Do you have any strange cats coming into your garden? If so, she may be leaving territorial marks telling them this is HER turf. Spayed cats don't usually spray, but if she feels threatened by another cat claiming what she considers HER territory, she may. If she only started spraying now, after all these years, it suggest a new cat has moved into the neighbourhood, and she preceives this newcomer as a threat to her territory.

How do you clean the places where she sprays?
If you use ammonia or chlorine, she will only want to mark these spots again. There are special scent removers you can buy in a pet shop, but if the other cat is weeing or spaying in the garden, she will still be tempted to answer in the same vein.

If there are other, more dominant cats around, the best thing would be t ocatproof your garden so they can no longer come in, and she cannot get out of the garden. That way, her territory will be hers, and hers alone, and she will feel safe again.

You can also get a feliway diffuser to reduce her stress, so she will at least feel more secure indoors.


----------



## Julia lover (Jul 17, 2012)

Jiskefet said:


> Do you have any strange cats coming into your garden? yes If so, she may be leaving territorial marks telling them this is HER turf.
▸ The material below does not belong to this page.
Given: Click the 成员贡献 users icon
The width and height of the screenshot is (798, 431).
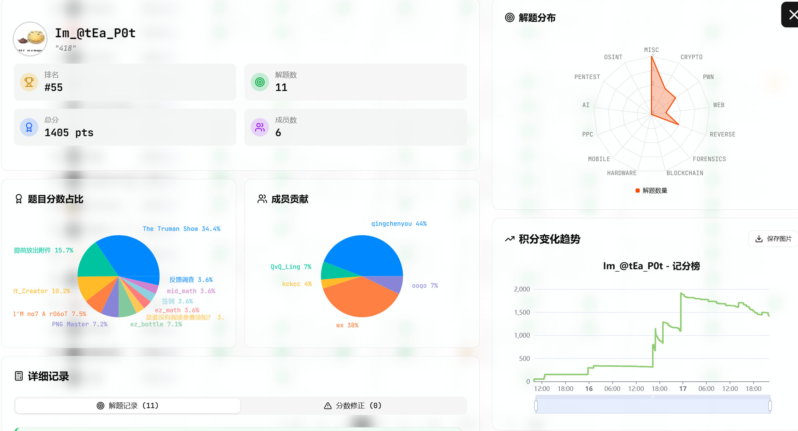Looking at the screenshot, I should (x=262, y=199).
Spayed cats don't usually spray, but if she feels threatened by another cat claiming what she considers HER territory, she may. If she only started spraying now, she started from 5 years, after all these years, it suggest a new cat has moved into the neighbourhood, and she preceives this newcomer as a threat to her territory.
> 
> How do you clean the places where she sprays?
> If you use ammonia or chlorine, she will only want to mark these spots again. There are special scent removers you can buy in a pet shop (i will try to find one) but if the other cat is weeing or spaying in the garden, she will still be tempted to answer in the same vein.
> ...


I will do =-)


----------



## Julia lover (Jul 17, 2012)

does feliway diffuser have a smell? because I have asthma


----------



## Satori (Apr 7, 2013)

Julia lover said:


> does feliway diffuser have a smell? because I have asthma


To humans; no.


----------



## Jiskefet (May 15, 2011)

It doesn't smell at all.
They are pheromones that make the place smell like home to a cat, the scent of the safety of the litter and mama cat....
Her safe haven.

I am asthmatic, myself, and it doesn't affect me at all.


----------



## Julia lover (Jul 17, 2012)

thank you very much!


----------



## chillminx (Nov 22, 2010)

Julia lover said:


> does feliway diffuser have a smell? because I have asthma


I have asthma, and I cannot run the Feliway Diffusers at all in my home
without it triggering an asthma attack very quickly. It is not the smell, it is the carrier that is used - some kind of oil I think. When that becomes warm it is apparent to me as I breathe.

I can use the F/way spray providing I put on a face mask to spray it and then leave the room immediately and close the door.

I would really urge caution with the diffusers.


----------



## Jiskefet (May 15, 2011)

Sounds like you have an allergic reaction to that particular oil...

It's the first I have heard of anyone having that reaction to feliway, but I do know of someone having a similar problem with air fresheners...
I never use them, but I cannot tolerate people wearing perfume.


----------



## pavilion016 (Apr 24, 2013)

I have problem like this but my cat like my bed!

it spay my bed 4-5 time in a week , I'm very tried.


----------



## moggiemum (Mar 28, 2013)

hi, i found it helped to spend 
more time playing with cat in the areas they spray as it builds their 
confidence in that area and its fun for u too dont fret it will pass.
!play dont spray!


----------